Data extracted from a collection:
*** Begin section ***
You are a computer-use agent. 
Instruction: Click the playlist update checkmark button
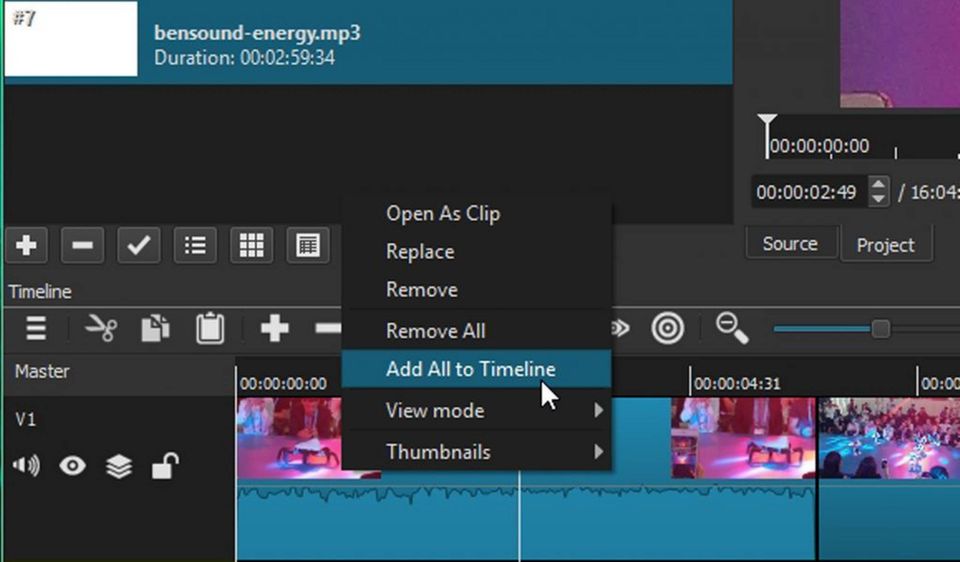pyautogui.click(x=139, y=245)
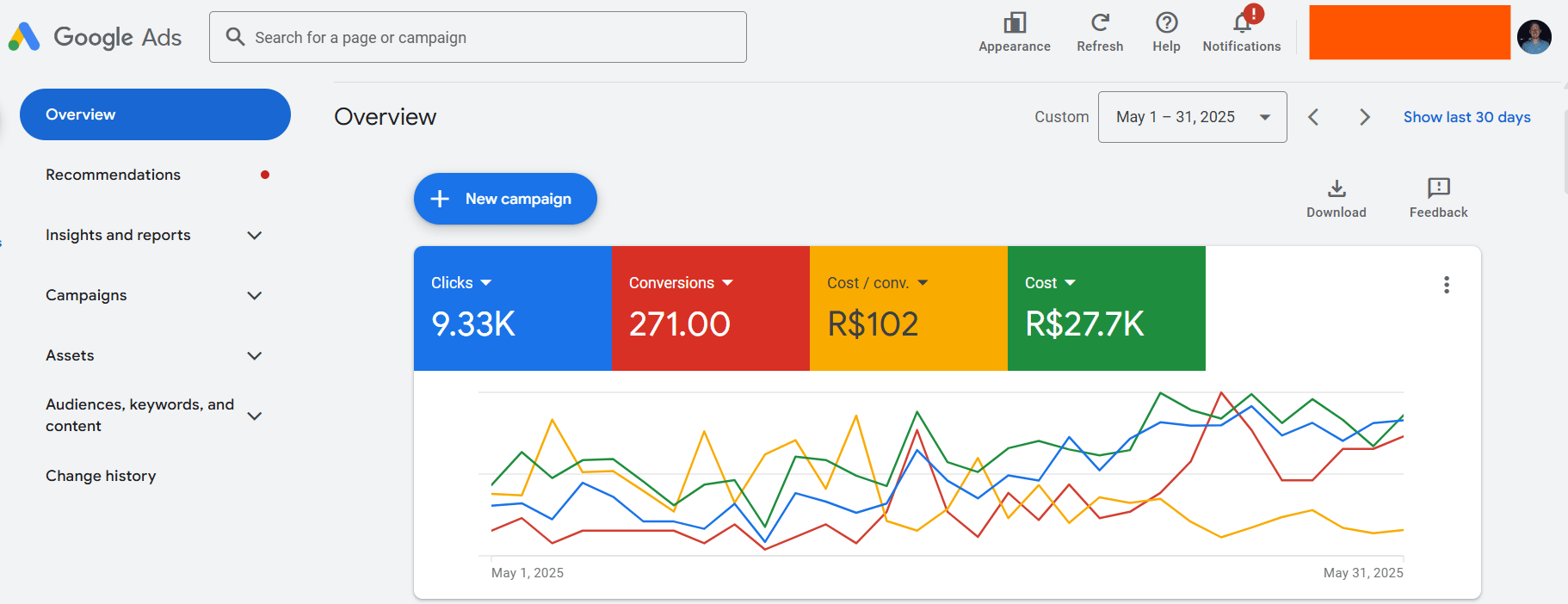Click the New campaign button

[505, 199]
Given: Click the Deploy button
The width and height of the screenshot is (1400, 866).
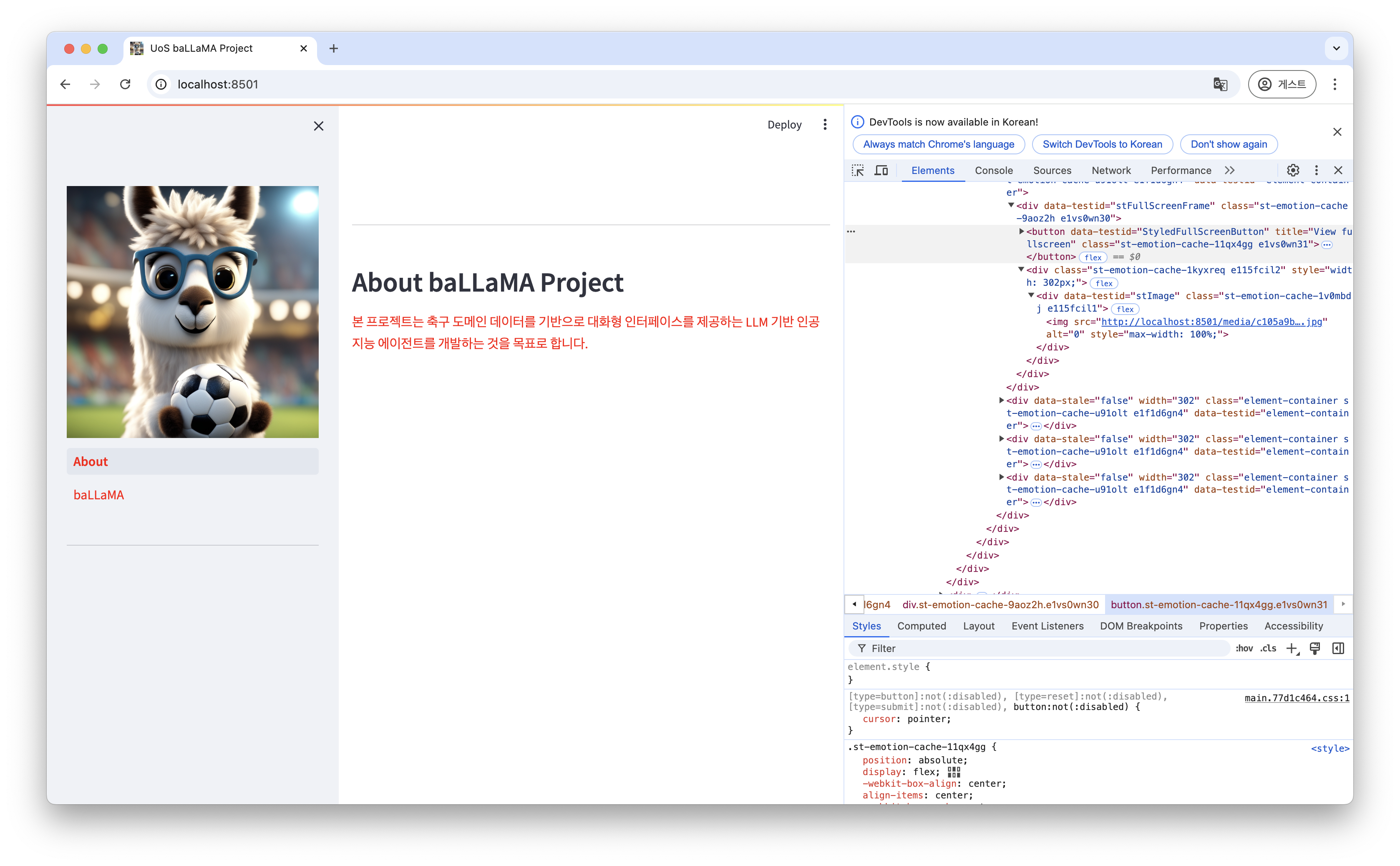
*** End section ***
*** Begin section ***
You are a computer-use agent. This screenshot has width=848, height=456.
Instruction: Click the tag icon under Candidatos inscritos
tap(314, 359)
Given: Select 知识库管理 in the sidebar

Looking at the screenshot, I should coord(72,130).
*** End section ***
YOUR GOAL: Extract each line from the entries above that contains the string "agent".

TASK SOLUTION:
You are a computer-use agent. 
You are a computer-use agent. This screenshot has width=848, height=456.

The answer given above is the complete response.